→ **Exercise**:
Pictures in the listing below are skipped, while the lines from the "This screenshot has" line through the "1280x720 pixels. Task: Toggle" line are returned word for word.
Entries provided START
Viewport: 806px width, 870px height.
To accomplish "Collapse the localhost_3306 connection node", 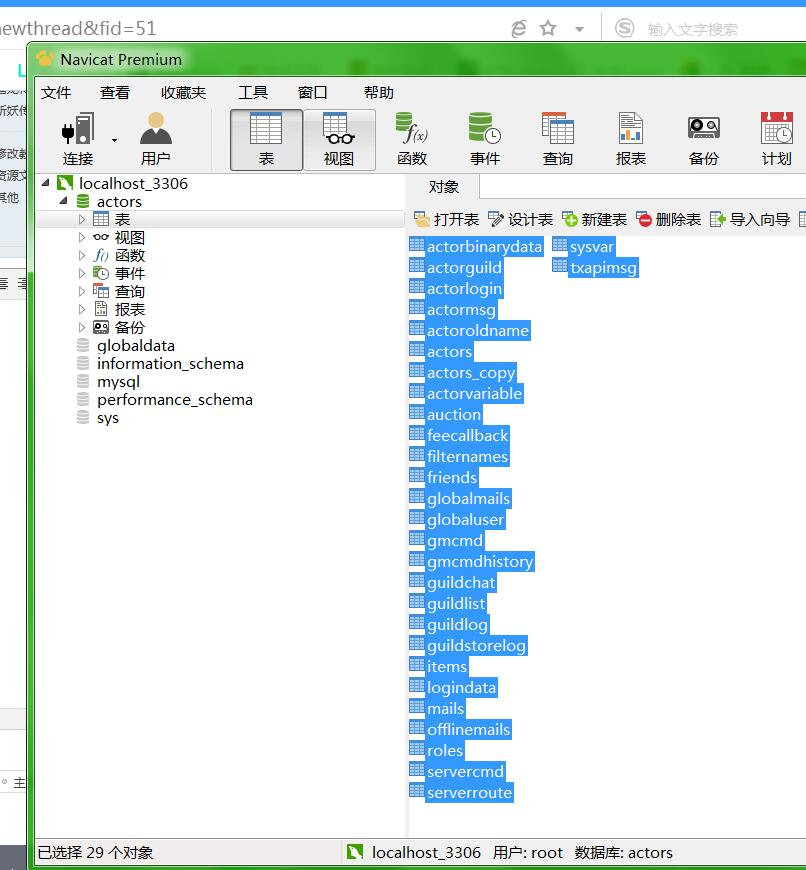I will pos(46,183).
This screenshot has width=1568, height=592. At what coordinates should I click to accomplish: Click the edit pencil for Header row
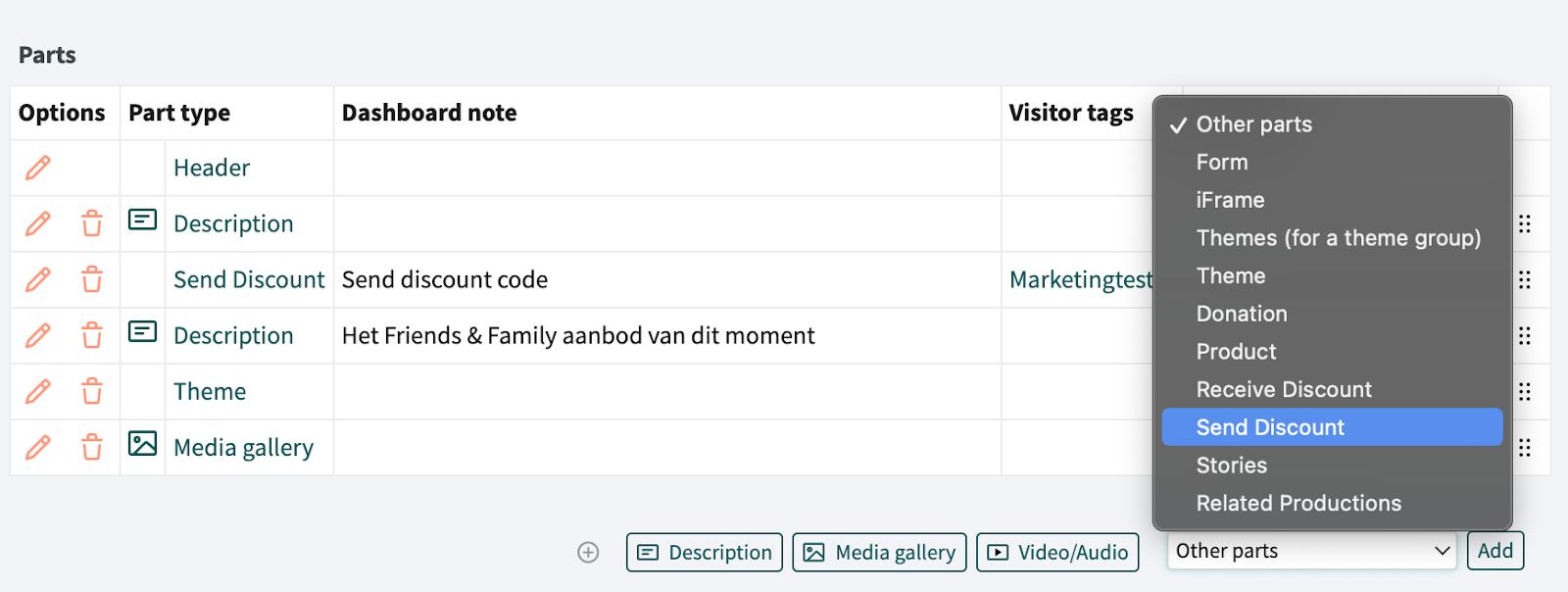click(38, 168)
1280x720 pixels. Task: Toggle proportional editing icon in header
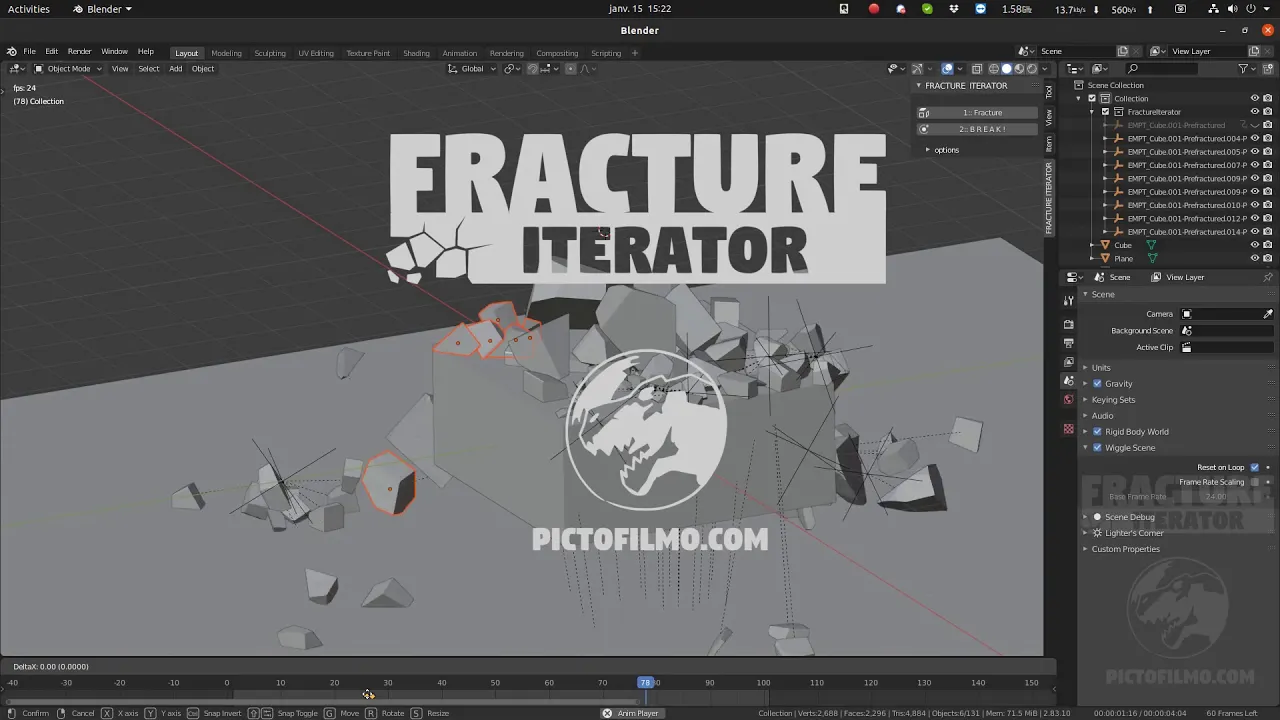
Entries provided END
Entries provided START
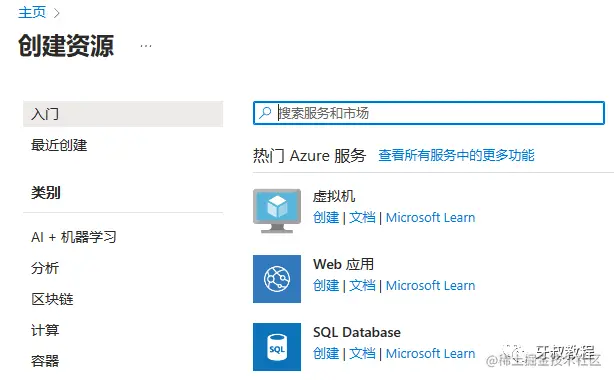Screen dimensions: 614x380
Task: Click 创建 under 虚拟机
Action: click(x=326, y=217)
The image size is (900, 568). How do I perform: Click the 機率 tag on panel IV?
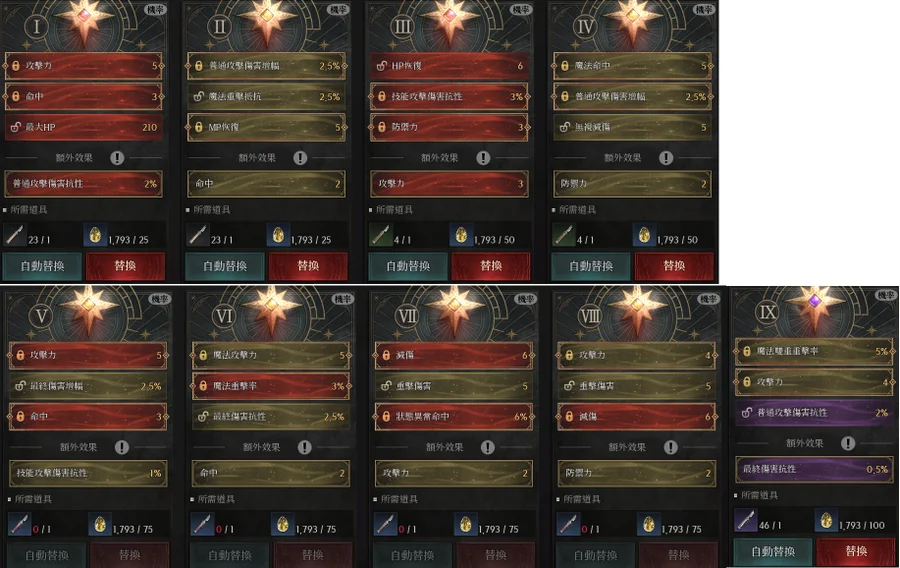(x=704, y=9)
Entries provided END
→ **Solution to this problem**:
This screenshot has width=1568, height=592. At what coordinates should I click to accomplish: Click the edit pencil for Header row
click(38, 168)
1280x720 pixels. Task: Toggle proportional editing icon in header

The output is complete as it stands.